▸ **What you have to do**
Without the pictures, set down everything in the listing exactly.

▸ **Input material**
⁂
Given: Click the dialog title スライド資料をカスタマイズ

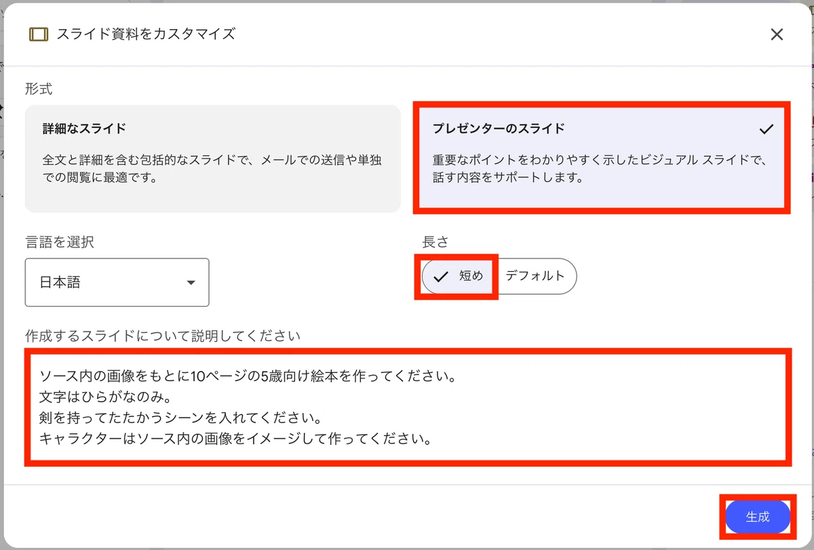Looking at the screenshot, I should click(x=146, y=34).
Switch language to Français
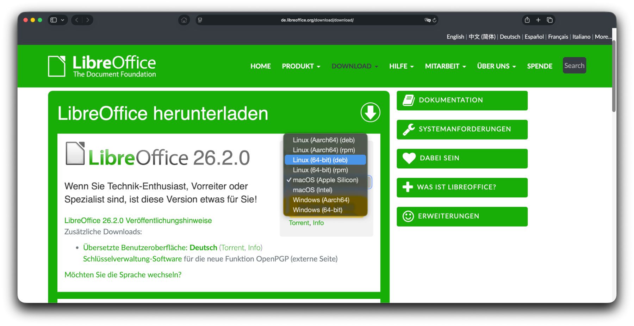This screenshot has width=634, height=326. pos(558,37)
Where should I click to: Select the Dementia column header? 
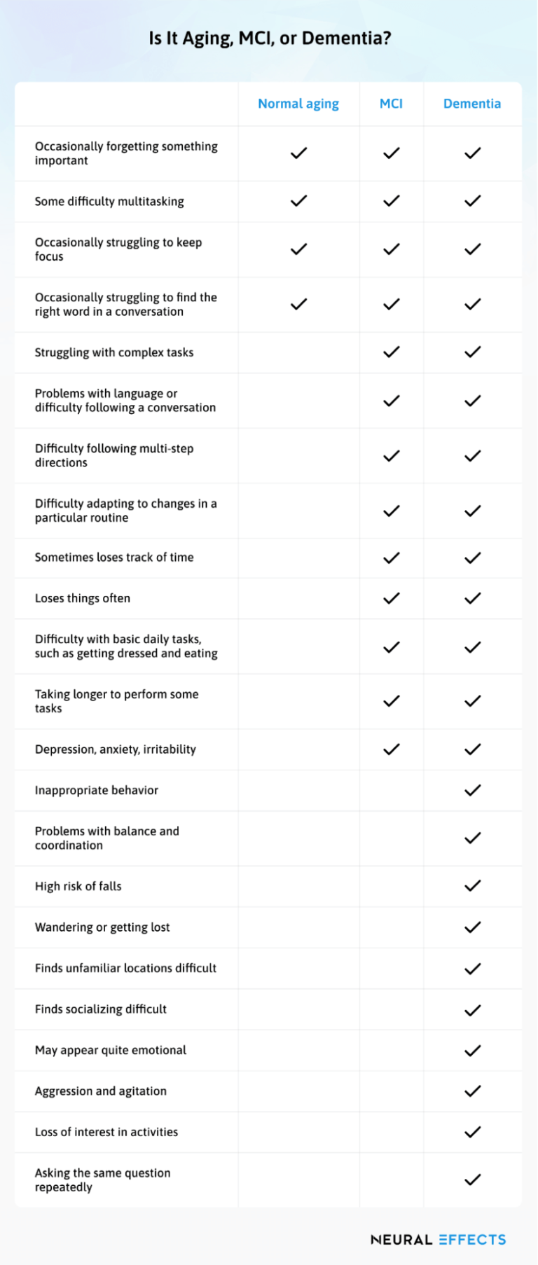[x=472, y=104]
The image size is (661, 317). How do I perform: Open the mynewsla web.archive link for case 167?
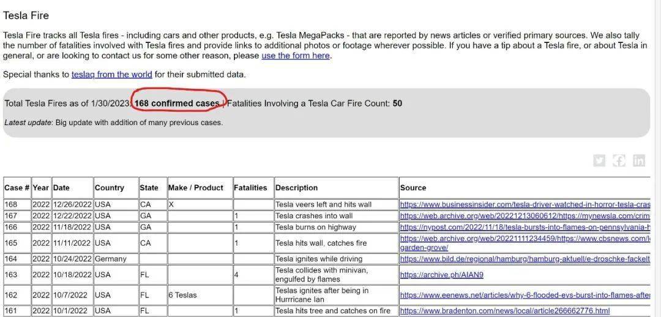(525, 216)
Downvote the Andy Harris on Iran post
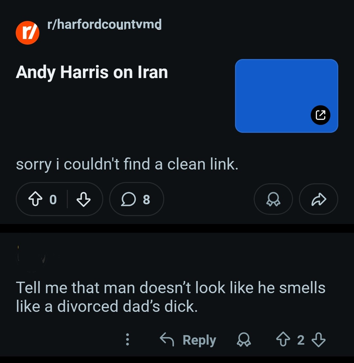The image size is (354, 363). [x=83, y=199]

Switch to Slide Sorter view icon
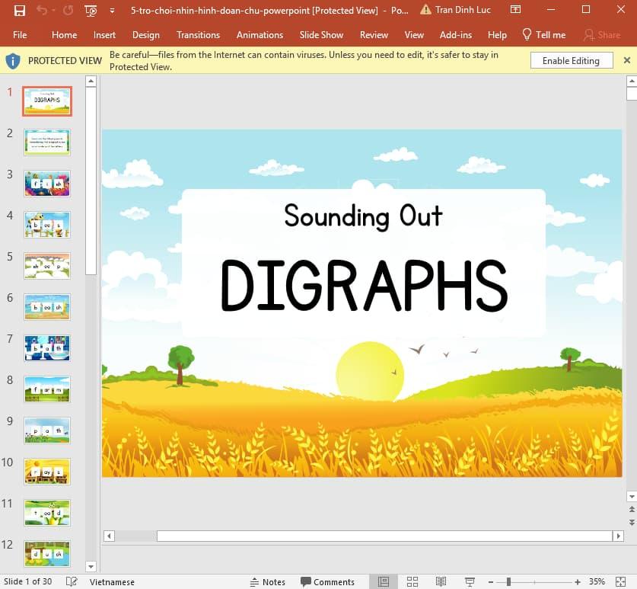(x=412, y=581)
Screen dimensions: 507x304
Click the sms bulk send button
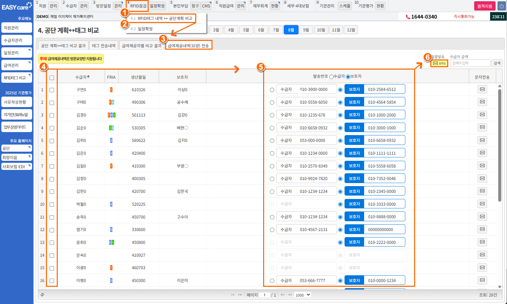coord(439,63)
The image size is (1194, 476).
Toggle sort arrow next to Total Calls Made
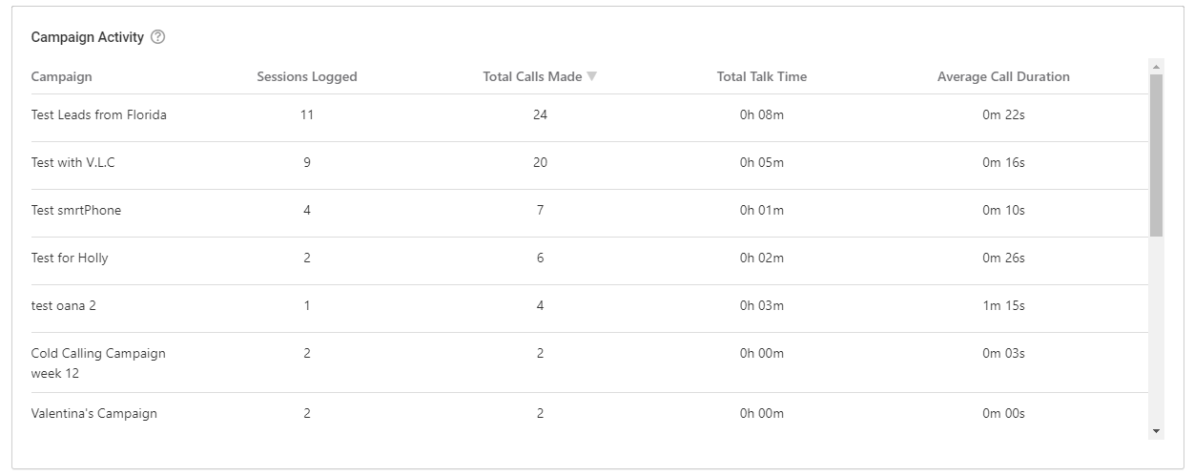tap(592, 76)
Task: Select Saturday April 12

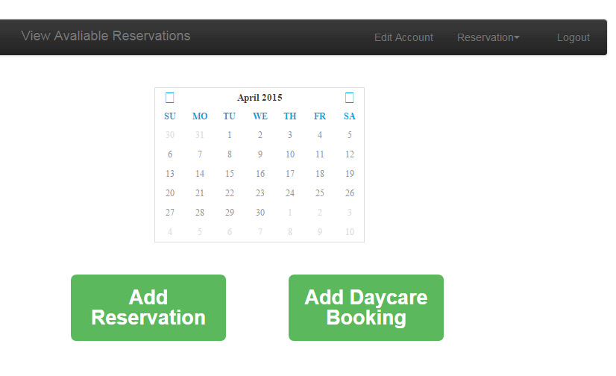Action: 350,154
⁂
▸ **Solution for this problem**
Given: Click the dialog title スライド資料をカスタマイズ

Looking at the screenshot, I should click(x=146, y=34).
Switch language to Français
This screenshot has width=634, height=326. pos(558,37)
Where should I click to: Select the Dementia column header? 
[x=472, y=104]
The image size is (661, 317). How do I perform: Open the mynewsla web.archive link for case 167?
(525, 216)
Downvote the Andy Harris on Iran post
The image size is (354, 363). [x=83, y=199]

Switch to Slide Sorter view icon
(x=412, y=581)
Screen dimensions: 507x304
Click the sms bulk send button
coord(439,63)
The image size is (1194, 476).
Toggle sort arrow next to Total Calls Made
tap(592, 76)
Task: Select Saturday April 12

Action: 350,154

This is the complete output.